Edouard Glissant et son double: le critique.

Guido Furci (Ecole Normale Supérieure)

Dans son travail critique, Edouard Glissant met souvent en évidence le caractère inaccompli de la production faulknérienne, en laissant transparaître une fascination toute personnelle pour cette incapacité à donner une forme et un destin aux choses, à mettre de l’ordre là où cette entreprise est vouée à l’échec.

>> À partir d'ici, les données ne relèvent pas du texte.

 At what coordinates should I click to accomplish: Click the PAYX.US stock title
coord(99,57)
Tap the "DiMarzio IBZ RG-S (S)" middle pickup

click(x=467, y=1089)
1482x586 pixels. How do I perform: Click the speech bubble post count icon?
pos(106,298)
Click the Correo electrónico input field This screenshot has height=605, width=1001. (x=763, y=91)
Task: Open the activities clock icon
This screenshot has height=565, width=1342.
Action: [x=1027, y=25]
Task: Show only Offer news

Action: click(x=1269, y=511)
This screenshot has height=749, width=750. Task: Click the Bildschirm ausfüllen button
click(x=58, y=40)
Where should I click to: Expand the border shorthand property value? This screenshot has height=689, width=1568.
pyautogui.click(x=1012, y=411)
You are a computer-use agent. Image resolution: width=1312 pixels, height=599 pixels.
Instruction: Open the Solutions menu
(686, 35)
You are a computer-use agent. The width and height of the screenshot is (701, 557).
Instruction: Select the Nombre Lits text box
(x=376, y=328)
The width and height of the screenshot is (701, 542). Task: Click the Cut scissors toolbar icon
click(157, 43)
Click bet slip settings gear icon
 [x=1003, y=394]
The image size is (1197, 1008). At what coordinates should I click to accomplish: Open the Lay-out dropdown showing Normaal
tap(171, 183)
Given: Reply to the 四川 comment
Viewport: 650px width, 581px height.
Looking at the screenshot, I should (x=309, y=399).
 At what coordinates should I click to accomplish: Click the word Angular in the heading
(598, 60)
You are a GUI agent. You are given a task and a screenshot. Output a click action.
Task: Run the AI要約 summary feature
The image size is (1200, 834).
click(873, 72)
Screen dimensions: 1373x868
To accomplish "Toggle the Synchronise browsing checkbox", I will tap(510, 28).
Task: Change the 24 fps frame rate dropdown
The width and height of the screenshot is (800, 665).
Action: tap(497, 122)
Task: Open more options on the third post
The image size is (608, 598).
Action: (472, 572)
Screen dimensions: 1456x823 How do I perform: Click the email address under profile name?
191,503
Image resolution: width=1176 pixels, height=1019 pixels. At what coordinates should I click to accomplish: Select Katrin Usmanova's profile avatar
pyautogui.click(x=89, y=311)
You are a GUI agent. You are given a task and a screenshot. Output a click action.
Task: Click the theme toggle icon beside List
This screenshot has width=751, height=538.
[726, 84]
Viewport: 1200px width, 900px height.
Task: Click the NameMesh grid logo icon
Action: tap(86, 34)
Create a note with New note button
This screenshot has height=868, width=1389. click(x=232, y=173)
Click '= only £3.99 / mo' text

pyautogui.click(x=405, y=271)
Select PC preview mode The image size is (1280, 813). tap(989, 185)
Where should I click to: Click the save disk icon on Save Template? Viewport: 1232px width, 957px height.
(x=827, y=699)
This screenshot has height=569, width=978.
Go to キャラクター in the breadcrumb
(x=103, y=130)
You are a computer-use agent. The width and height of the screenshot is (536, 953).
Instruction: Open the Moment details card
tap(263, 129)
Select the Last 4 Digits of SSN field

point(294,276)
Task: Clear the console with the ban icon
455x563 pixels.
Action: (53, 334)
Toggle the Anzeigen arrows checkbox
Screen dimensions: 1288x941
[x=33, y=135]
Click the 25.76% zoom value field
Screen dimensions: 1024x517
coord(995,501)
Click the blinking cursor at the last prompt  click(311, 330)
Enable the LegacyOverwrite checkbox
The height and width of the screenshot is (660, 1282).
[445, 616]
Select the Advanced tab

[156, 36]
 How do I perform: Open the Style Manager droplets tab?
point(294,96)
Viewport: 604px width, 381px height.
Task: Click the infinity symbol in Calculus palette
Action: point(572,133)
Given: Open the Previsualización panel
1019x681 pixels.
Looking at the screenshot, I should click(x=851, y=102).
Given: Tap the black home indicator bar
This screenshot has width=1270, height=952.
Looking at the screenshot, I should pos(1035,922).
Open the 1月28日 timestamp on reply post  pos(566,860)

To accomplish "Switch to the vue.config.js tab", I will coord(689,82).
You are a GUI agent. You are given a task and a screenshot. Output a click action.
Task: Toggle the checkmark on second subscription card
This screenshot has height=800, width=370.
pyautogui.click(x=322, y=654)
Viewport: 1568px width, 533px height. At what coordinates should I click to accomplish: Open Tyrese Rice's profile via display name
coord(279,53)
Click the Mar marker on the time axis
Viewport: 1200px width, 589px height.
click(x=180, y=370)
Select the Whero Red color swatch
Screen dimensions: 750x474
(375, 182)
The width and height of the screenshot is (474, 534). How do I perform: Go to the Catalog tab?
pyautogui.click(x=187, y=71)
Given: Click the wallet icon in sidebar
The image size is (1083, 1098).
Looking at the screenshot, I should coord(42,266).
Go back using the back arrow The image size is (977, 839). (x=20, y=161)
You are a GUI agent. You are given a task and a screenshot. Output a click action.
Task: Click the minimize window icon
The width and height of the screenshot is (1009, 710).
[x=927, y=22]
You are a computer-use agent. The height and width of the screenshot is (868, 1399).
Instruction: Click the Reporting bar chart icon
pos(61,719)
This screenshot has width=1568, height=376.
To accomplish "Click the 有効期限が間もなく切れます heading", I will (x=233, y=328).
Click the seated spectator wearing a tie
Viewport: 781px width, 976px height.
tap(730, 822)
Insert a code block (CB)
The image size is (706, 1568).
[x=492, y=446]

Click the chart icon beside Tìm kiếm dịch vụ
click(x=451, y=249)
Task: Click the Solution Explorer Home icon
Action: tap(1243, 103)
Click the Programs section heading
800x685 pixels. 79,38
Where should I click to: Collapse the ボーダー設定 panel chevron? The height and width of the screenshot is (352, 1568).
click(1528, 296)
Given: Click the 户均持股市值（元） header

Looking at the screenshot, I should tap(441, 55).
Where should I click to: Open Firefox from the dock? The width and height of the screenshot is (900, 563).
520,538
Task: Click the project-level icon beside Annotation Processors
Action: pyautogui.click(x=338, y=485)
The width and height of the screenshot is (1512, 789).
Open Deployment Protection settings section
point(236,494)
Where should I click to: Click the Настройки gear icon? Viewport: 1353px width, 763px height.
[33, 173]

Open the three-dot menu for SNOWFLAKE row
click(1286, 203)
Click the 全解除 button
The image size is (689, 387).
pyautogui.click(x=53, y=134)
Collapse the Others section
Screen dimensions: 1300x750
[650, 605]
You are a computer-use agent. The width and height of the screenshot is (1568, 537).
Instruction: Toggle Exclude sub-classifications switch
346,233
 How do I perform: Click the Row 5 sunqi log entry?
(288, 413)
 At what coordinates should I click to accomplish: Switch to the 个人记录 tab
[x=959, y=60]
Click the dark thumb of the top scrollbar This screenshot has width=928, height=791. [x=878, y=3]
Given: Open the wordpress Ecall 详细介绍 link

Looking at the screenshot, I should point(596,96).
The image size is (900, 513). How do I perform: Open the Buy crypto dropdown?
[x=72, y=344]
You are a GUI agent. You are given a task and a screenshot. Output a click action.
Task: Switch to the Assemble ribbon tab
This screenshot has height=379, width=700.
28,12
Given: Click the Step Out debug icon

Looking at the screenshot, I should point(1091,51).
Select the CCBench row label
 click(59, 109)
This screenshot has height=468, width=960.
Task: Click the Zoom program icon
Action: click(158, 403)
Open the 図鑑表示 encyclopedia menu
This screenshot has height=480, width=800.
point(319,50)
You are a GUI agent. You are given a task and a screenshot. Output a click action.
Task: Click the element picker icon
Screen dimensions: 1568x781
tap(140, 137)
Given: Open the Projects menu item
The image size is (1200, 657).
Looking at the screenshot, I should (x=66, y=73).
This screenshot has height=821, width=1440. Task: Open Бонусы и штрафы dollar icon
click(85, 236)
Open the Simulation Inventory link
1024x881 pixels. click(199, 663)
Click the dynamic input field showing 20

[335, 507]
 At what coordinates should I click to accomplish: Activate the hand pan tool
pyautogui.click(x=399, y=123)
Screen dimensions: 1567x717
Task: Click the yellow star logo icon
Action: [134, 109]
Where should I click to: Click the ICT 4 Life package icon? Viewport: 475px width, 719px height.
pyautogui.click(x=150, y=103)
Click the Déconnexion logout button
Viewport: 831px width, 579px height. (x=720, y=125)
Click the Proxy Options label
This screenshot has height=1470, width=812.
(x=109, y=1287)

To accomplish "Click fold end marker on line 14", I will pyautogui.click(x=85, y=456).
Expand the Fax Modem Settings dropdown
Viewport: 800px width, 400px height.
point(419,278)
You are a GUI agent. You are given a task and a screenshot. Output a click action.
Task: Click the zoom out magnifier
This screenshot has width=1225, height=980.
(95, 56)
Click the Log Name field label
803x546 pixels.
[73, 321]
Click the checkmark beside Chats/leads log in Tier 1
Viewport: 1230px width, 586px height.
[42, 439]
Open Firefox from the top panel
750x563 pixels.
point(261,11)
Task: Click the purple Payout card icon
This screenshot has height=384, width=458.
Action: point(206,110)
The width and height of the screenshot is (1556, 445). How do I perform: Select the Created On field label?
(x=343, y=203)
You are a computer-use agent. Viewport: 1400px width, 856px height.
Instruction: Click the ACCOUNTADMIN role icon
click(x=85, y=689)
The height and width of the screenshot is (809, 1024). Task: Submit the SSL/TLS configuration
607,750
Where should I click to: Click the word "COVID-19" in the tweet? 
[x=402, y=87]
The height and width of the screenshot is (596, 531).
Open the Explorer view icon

C’est à une adhésion seulement partielle aux instances stylistiques du modernisme, fondées, comme dans le cas du principe constitutif du montage, sur la volonté de suggérer des signifiés dans les rapprochements implicites, que Glissant s’efforce de parvenir à son tour, en orientant son œuvre narrative et critique selon trois axes différenciés: (1) l’invention d’une langue, capable de mêler une profusion d’idiomes différents, pour donner naissance à un chant baroque où les couleurs lointaines de la terre d’origine, l’Afrique, se confondent avec l’atmosphère du pays antillais, qui n’a de cesse de se défaire et de se reconstituer; (2) la remise en cause d’une conception de l’Histoire et de la philosophie qui autorise à affirmer une vérité, quelle qu’elle soit, qui reposerait sur une architecture composée de catégories figées; (3) la fondation de ce qu’il définit comme la «poétique de la Relation», l’«esthétique du chaos-monde».
Nous tenterons de cerner ces problèmes, d’une manière certes non exhaustive, mais qui se voudra éclairer, de façon générale, l’engagement d’Edouard Glissant, tant sur le plan littéraire qu’idéologique.